Outline
- Dynamic Programming for Join Order
- Completing the Physical-Query-Plan Selection
- In-Class Exercise
- Kinds of System Failures
Dynamic Programming for Join Order
- Suppose we want to compute $(R_1 \bowtie R_2 \bowtie \ldots \bowtie R_n)$
- We can build a table that contains:
- Each table `R_i`, as well as its size and number of values for the join attribute
- For each subset of `j` tables, `R_{i_1} ... R_{i_j}`, an estimate
of the total cost of performing the join of this subset.
- The second items above can be computed from the best joins of subsets `j-1`
tables by:
- Go through the entries for subsets of size `j-1`, joining one more table.

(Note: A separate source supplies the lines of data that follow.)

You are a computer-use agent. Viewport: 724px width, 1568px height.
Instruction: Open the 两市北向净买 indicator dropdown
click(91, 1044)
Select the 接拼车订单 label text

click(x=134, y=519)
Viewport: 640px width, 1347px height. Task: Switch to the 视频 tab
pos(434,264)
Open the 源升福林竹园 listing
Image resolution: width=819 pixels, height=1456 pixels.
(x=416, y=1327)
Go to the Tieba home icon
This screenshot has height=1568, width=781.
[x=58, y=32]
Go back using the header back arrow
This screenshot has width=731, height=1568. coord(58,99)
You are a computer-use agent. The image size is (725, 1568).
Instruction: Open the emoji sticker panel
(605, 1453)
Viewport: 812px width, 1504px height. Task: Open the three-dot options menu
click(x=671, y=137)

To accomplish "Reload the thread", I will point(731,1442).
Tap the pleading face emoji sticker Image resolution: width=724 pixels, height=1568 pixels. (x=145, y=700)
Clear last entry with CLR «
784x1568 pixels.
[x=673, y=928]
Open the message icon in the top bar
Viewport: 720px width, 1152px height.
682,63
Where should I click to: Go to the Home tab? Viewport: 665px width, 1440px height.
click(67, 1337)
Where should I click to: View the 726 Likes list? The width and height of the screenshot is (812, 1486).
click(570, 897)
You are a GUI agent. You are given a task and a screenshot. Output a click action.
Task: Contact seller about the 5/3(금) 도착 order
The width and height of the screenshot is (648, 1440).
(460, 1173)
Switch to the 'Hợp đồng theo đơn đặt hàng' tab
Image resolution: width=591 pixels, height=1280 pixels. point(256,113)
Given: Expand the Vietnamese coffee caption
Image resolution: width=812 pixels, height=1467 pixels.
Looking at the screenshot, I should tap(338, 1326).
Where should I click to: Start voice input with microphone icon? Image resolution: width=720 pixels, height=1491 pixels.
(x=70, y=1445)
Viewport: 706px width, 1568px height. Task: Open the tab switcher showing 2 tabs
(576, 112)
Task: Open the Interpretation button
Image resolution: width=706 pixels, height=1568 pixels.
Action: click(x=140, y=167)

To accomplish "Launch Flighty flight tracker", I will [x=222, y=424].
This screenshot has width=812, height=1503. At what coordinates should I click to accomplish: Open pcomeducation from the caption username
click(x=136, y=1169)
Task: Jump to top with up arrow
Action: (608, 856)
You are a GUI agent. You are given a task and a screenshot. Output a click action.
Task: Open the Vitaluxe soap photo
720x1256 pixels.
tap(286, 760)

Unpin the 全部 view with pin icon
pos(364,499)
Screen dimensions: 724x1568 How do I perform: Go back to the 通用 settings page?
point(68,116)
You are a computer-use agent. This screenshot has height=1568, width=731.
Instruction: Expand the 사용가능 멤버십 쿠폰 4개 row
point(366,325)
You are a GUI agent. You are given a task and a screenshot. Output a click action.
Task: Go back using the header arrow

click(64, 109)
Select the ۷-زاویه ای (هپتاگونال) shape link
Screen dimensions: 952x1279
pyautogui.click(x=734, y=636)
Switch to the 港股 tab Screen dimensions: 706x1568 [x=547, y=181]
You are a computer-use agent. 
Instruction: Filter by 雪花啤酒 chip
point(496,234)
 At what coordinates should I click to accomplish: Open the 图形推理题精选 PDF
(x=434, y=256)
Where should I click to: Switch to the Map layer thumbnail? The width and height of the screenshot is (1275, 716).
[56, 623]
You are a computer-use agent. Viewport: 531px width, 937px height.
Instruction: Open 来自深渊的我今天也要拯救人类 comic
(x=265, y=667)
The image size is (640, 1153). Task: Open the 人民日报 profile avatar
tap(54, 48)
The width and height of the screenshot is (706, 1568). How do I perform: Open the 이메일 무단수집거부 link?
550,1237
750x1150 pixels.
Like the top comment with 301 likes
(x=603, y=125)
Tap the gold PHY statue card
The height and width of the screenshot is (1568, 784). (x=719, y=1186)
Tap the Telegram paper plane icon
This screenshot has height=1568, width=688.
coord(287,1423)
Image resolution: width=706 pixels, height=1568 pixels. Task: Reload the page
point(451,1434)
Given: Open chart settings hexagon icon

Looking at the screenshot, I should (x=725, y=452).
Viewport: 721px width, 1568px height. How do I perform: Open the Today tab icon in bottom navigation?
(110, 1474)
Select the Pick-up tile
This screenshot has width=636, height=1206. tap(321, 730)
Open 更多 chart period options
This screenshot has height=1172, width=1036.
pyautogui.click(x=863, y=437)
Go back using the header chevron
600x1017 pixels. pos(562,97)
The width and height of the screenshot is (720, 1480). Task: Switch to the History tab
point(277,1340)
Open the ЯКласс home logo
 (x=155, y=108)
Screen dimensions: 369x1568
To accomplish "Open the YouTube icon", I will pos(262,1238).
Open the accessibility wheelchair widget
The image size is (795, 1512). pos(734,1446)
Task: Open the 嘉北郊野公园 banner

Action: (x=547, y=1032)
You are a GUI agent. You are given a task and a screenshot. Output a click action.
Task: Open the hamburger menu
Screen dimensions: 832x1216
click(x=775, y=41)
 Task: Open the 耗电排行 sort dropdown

- Check if this j-subset is already in the table.
- If it is, compare its currently listed cost with the new way of joining.
- If the new value is smaller, then replace its value in the table.
In-Class Exercise
- Suppose we have three tables R(A,B), S(B,C), U(C,D). Here T(R)=300, T(S) = 600, T(U) = 900 and V(R,A)=10, V(R,B)=20, V(S,B)=30, V(S,C)=40, V(U,C)=50, V(U,D)=60. Use the algorithm
of the last slide to determine the cost of computing the natural join of these three tables.
- Please post your solution to the Mar 15 In-Class Exercise Thread.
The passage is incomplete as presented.